*SET TASK A:*
Revise the records starting at the line containing "You are a computer-use" and ending at the line containing "[x=1297, y=19]", replacing "play icon" with "triangle icon" and keeping everything else the same. Give only those lines, without the pictures.

# Cannot open Service Control Manager on computer



## nadyshaikh

hi,
i am getting error
Cannot open Service Control Manager on computer ''. This operation might require other privileges.
while using ServiceController to start/stop services of remote machine. I have administrative login for remote machine..
my code is -
System.Security.Principal.WindowsImpersonationContext impersonationContext;
impersonationContext =
((System.Security.Principal.WindowsIdentity)User.Identity).Impersonate();

string Machine = ""; 

sc = new ServiceController(serviceName,Machine); 


//check the status of the service
if (sc.Status == ServiceControllerStatus.Running)
{
//make sure the service is stoppable
if (sc.CanStop)
{
Response.Write("restarting the "+serviceName+" service");

sc.Stop();

try
{
//wait 30 seconds for Telnet to stop
sc.WaitForStatus(ServiceControllerStatus.Stopped, timeout);

Response.Write(serviceName + " service stopped successfully");
}
catch (System.TimeoutException)
{
Response.Write(
serviceName + " service did not respond to the stop command in a timely fashion"

);
}
}
else
{
Response.Write(
serviceName + "service cannot be stopped" 
);
}
}

if (sc.Status == ServiceControllerStatus.Stopped)
{
//start Telnet
sc.Start();

try
{
//wait 30 seconds for Telnet to start
sc.WaitForStatus(ServiceControllerStatus.Running, timeout);

Response.Write(
serviceName + "service started successfully");
}
catch (System.TimeoutException)
{
Response.Write(
serviceName + " service did not respond to the start command in a timely fashion");
}
}

//cleanup
sc.Close();
sc = null;

}

but it is giving error while checking the status of the service.

thanks


----------



## Skie

I'm not sure what code this is. Can you tell me what it is?


----------

*INPUT FOR THIS TASK:*
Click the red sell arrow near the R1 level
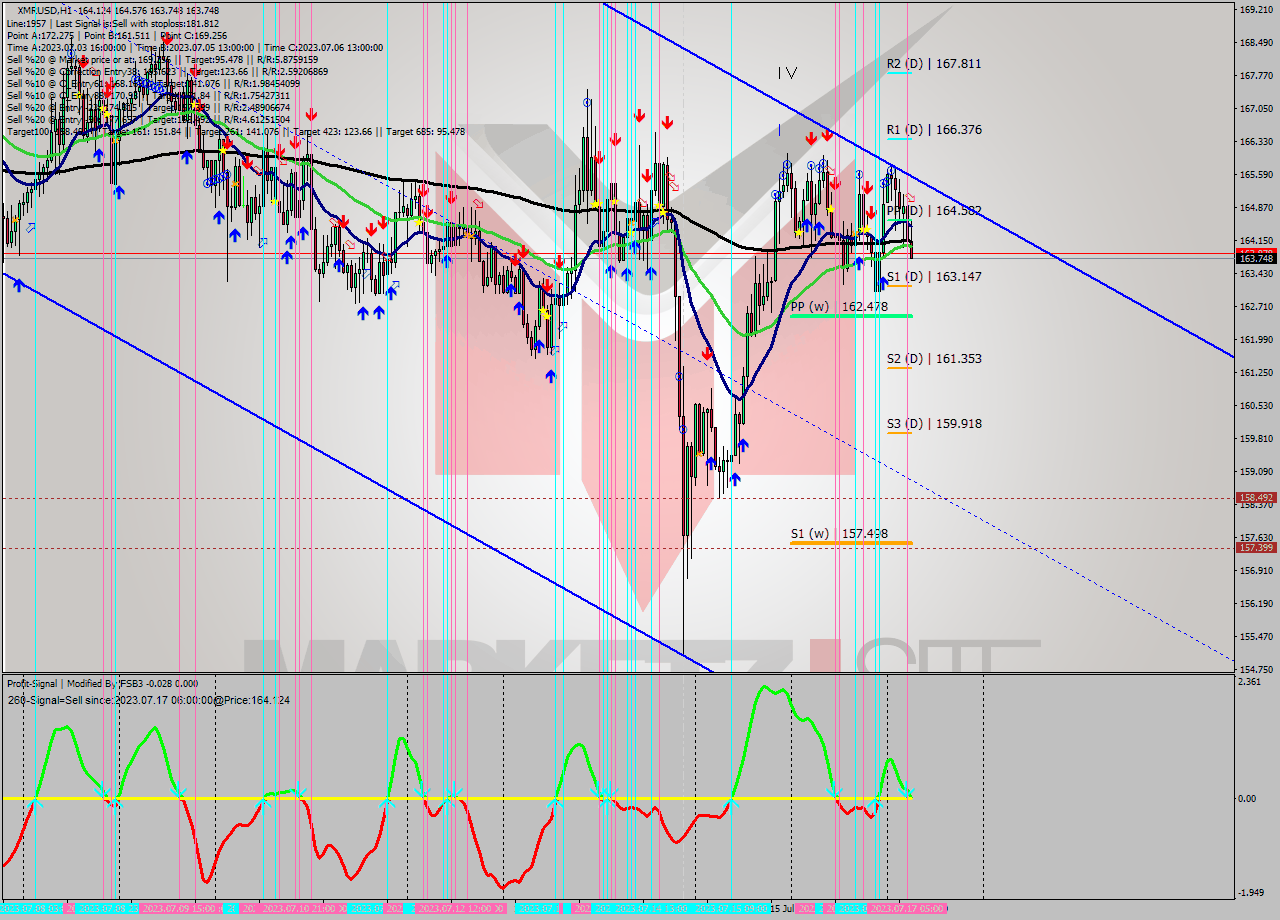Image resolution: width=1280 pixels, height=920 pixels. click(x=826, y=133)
...
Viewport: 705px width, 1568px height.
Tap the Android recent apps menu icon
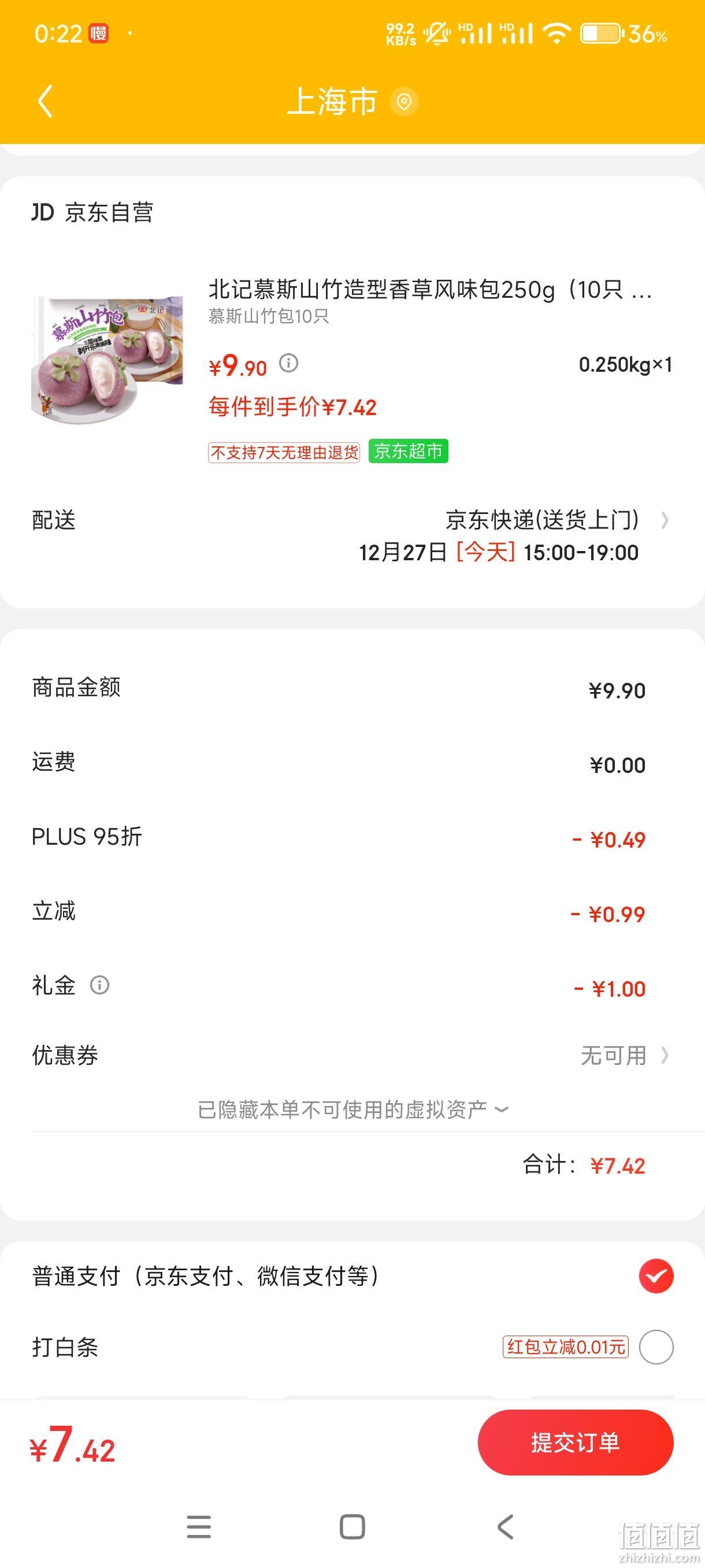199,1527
...
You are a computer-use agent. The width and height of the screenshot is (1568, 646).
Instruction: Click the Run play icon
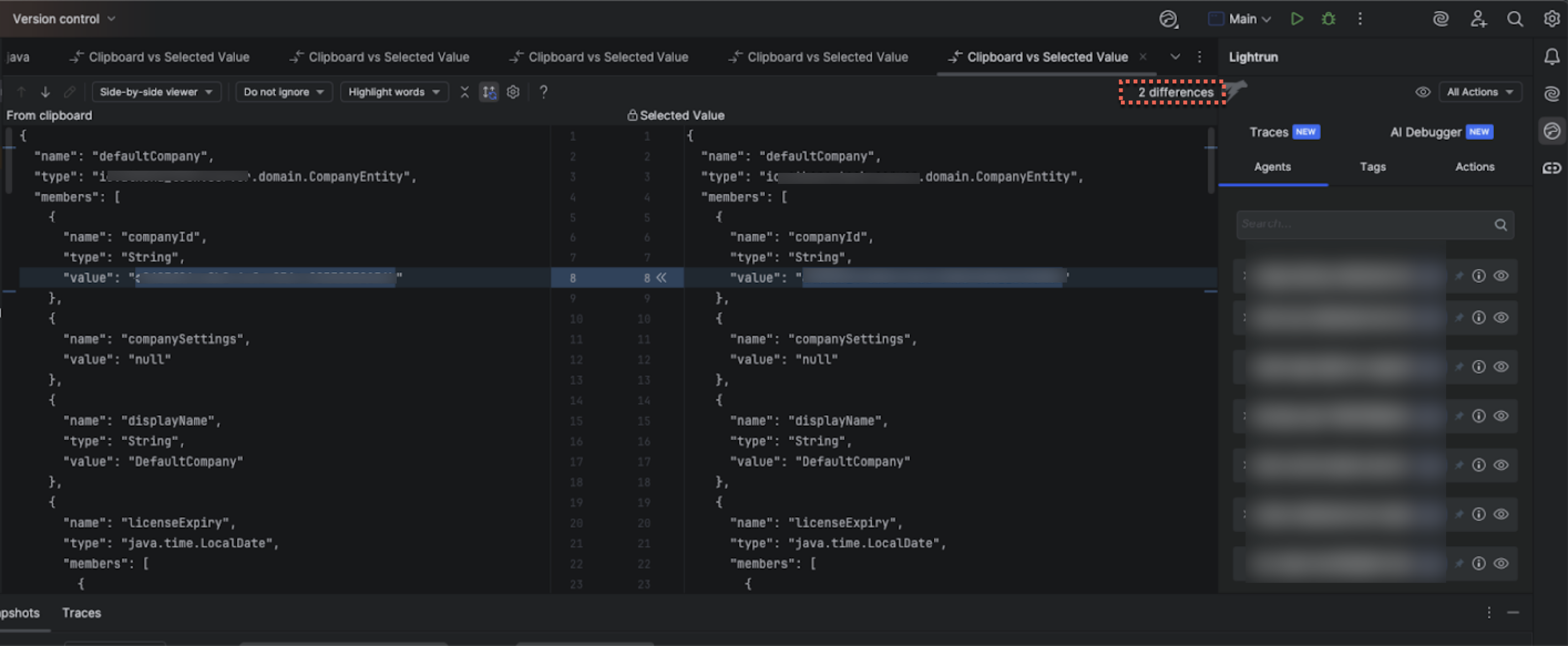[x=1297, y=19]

*SET TASK B:*
From the Service Control Manager thread, copy the text starting at "# Cannot open" and ending at "for remote machine..".

*SOLUTION A:*
You are a computer-use agent. The width and height of the screenshot is (1568, 646).
Instruction: Click the Run triangle icon
[x=1297, y=19]

*SOLUTION B:*
# Cannot open Service Control Manager on computer



## nadyshaikh

hi,
i am getting error
Cannot open Service Control Manager on computer ''. This operation might require other privileges.
while using ServiceController to start/stop services of remote machine. I have administrative login for remote machine..